> **TEKSTGEDEELTE**:
+ + + + + + +

ECLI:NL:RBDOR:2012:BW8555

Rechtbank Dordrecht

Datum uitspraak
7 juni 2012
Publicatiedatum
5 april 2013
Zaaknummer
AWB 12/576
Instantie
Rechtbank Dordrecht
Type
Uitspraak
Rechtsgebied
Bestuursrecht; Ambtenarenrecht
Procedures
  • Voorlopige voorziening
Rechters
  • M.G.L. de Vette
  • M.J.F.J. van Beek
Vindplaatsen
  • Rechtspraak.nl
AI samenvatting door LexboostAutomatisch gegenereerd

Voorlopige voorziening in geschil over disciplinaire ontslag van ambtenaar wegens plichtsverzuim

In deze zaak heeft de voorzieningenrechter van de Rechtbank Dordrecht op 7 juni 2012 uitspraak gedaan in een verzoek om voorlopige voorziening van een ambtenaar die door haar werkgever, het college van burgemeester en wethouders van de gemeente Dordrecht, met onmiddellijke ingang de disciplinaire straf van ontslag was opgelegd. De ambtenaar, teamleider bij de afdeling Toezicht van Publieksdiensten, werd verweten zich schuldig te hebben gemaakt aan ernstig plichtsverzuim. Dit zou blijken uit het schrijven van uren als arbeidstijd op dagen dat zij niet had gewerkt en het voortijdig afsluiten van het gemeentegebouw tijdens avonddiensten. De voorzieningenrechter oordeelde dat er onvoldoende bewijs was voor de stelling dat de ambtenaar zich schuldig had gemaakt aan tijdsfraude en dat de verweten gedragingen niet de zwaarste disciplinaire straf van onvoorwaardelijk ontslag rechtvaardigden. De voorzieningenrechter schorste het ontslagbesluit en bepaalde dat het door de ambtenaar betaalde griffierecht diende te worden vergoed. De uitspraak benadrukt het belang van zorgvuldigheid bij het opleggen van disciplinaire maatregelen en de noodzaak om voldoende bewijs te leveren voor de beschuldigingen.

+ + + + + + +

> **GEGEVEN MATERIAAL**:
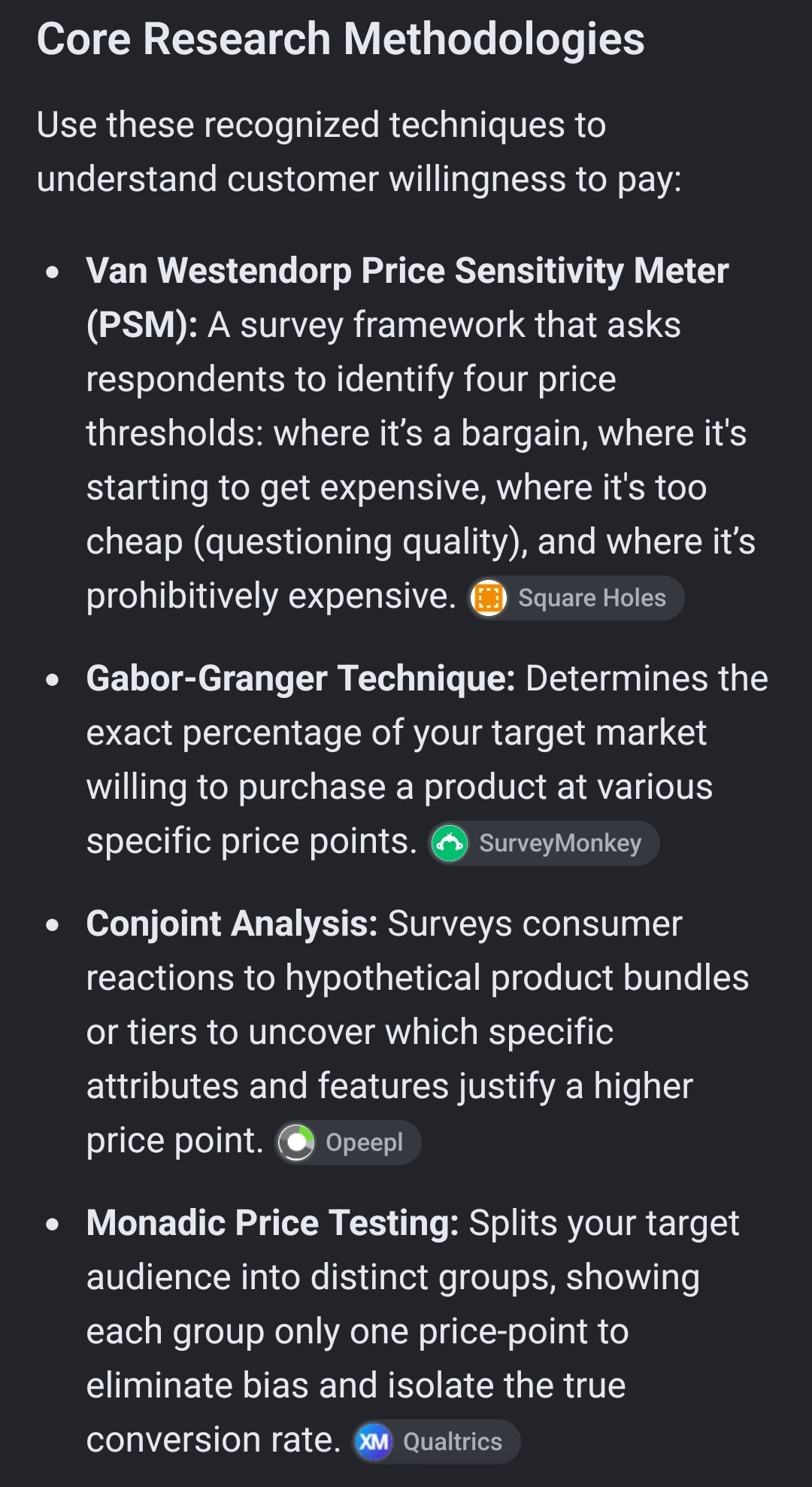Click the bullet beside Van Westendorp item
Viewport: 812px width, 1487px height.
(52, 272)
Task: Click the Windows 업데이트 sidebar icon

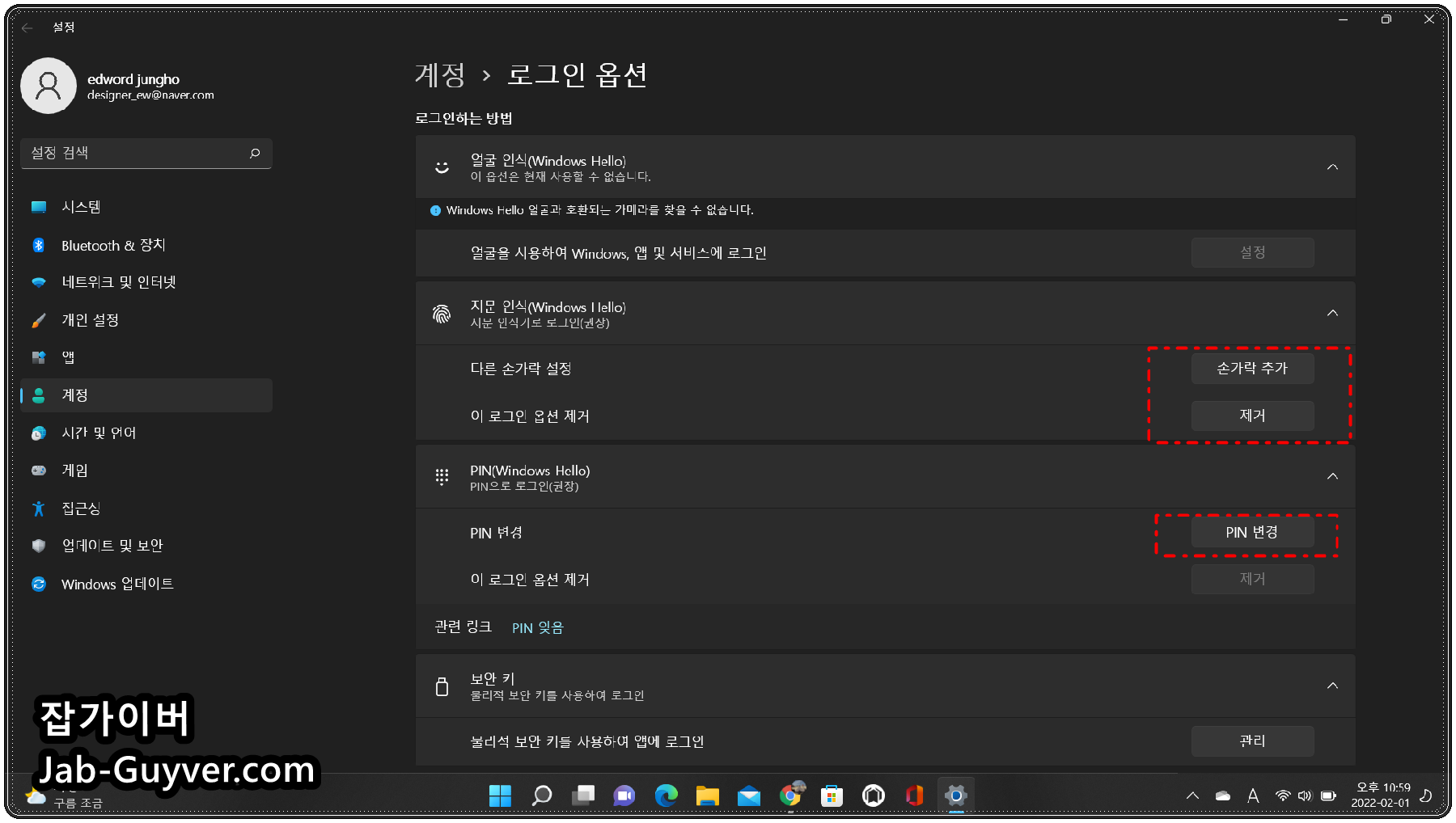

+ + + + + + +

> **OPDRACHT**:
Beantwoord deze vragen met behulp van het tekstgedeelte over het ontslag van de ambtenaar:
(a) Op welke datum is de uitspraak gepubliceerd?
(b) Bij welke afdeling was de ambtenaar teamleider?
(c) Wat deed de voorzieningenrechter met het ontslagbesluit?

> **ANTWOORD**:
(a) Op 5 april 2013.
(b) Bij de afdeling Toezicht van Publieksdiensten.
(c) De voorzieningenrechter schorste het ontslagbesluit.